JA. Cette hausse attendue des volumes engendrera-t-elle un nombre significatif d’ouvertures de centres Porsche ?
MO.
Pas nécessairement… Nous nous préparons à la croissance, mais pas avec beaucoup plus de sites, d’autant que l’impératif de rentabilité reste primordial. L’objectif est donc plutôt de passer de 80 véhicules vendus par site aujourd’hui à 100 ou 120 selon les zones de chalandise à l’horizon 2017. En améliorant l’efficacité de nos process, c’est tout à fait possible. Cependant, le réseau n’est bien évidemment pas figé et nos récentes ouvertures à Tours, La Rochelle ou sur l’Ile Maurice en témoignent. Et nous ouvrirons prochainement à Nancy, avec le groupe Bailly.

JA. L’amélioration de l’exploitation de l’activité VO faisait aussi partie de vos priorités, est-ce toujours le cas ?
MO.
L’activité VO représente en moyenne 25 % du résultat d’une concession Porsche, donc inutile de dire qu’elle reste toujours une priorité ! Des progrès ont été accomplis dans ce domaine, notamment grâce au label Porsche Approved, mais nous avons encore une marge de progression. Ainsi, le réseau français affiche une pénétration de 20 à 22 % sur le VO Porsche de moins de neuf ans et nous comptons rapidement passer au-delà de 30 %. Le chantier est vaste et de nombreux programmes sont déployés en interne vers cet objectif.

JA. Toujours dans la perspective de l’arrivée du Macan, avez-vous achevé votre dimensionnement pour partir à l’assaut des flottes à proprement parler ?
MO.
Sur ce marché, si nous ouvrons une brèche avec la Panamera hybride plug-in, il est clair que le vrai changement de rythme interviendra en 2014 avec le Macan.

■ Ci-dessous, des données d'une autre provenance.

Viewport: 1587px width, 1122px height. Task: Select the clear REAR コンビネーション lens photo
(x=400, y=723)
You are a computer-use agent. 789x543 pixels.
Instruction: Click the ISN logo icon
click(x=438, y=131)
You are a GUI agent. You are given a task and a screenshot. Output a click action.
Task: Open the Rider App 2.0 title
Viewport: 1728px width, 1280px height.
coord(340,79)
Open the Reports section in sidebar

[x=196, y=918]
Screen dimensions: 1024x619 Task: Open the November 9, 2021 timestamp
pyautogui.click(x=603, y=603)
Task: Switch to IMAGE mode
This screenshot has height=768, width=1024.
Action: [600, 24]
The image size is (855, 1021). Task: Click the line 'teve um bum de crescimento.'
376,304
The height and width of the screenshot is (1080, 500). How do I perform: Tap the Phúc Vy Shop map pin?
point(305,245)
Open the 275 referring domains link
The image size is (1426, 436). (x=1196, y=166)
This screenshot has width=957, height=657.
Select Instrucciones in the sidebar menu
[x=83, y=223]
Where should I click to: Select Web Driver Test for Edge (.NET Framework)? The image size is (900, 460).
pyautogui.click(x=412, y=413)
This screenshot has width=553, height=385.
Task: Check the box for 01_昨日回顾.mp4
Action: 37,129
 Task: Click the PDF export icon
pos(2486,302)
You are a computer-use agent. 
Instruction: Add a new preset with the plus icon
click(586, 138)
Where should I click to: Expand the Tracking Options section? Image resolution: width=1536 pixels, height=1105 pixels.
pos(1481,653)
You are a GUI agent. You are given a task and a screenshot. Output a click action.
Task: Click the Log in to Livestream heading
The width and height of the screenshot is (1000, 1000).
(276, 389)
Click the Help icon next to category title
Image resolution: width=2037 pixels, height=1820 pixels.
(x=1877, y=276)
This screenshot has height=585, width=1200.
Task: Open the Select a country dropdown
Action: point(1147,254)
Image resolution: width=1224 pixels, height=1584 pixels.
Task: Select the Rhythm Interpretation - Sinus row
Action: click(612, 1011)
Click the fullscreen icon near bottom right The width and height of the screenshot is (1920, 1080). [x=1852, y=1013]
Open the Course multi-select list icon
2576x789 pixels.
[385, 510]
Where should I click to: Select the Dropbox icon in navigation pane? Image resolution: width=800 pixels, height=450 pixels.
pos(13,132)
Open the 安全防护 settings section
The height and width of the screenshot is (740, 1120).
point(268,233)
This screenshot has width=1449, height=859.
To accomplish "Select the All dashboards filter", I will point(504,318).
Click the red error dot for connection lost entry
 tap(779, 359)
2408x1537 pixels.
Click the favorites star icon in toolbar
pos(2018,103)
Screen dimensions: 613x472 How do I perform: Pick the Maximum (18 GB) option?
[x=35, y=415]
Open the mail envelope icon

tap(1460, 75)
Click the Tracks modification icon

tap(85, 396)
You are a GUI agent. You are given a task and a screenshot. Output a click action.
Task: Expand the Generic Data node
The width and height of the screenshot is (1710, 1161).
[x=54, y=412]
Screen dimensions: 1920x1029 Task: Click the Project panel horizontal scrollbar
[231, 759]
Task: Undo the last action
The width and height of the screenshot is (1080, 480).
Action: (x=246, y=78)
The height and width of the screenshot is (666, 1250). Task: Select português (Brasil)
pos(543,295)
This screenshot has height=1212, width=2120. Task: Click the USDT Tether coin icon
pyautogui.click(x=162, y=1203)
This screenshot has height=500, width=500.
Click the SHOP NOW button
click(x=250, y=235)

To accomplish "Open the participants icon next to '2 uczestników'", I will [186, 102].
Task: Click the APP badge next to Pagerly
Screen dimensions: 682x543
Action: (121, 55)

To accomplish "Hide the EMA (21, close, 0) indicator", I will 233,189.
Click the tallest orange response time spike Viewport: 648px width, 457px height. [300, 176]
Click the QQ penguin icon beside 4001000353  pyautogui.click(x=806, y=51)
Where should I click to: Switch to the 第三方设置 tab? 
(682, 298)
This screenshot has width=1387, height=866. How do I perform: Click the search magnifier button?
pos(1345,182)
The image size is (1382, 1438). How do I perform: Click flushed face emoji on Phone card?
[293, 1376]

Nous nous sommes préparés à cela, d’une part en signant des protocoles avec les loueurs LLD et d’autre part, en implémentant des cellules “entreprises” dans chaque site du réseau, ce qui passera notamment par un renforcement de nos dispositifs locaux de publicité et de mailing.

JA. Quel est désormais le rang de la France dans le classement des principaux marchés de Porsche ?
MO.
La France reste encore le 6e marché de la marque. Nous avons dépassé l’Italie, ce dont nous n’allons pas nous réjouir car c’est principalement lié à la situation très difficile de ce marché. A l’issue de l’exercice 2013, les choses ne devraient pas changer et nous devrions nous situer entre 3 000 et 3 200 livraisons (N.D.L.R. : 1 684 unités au 1er semestre).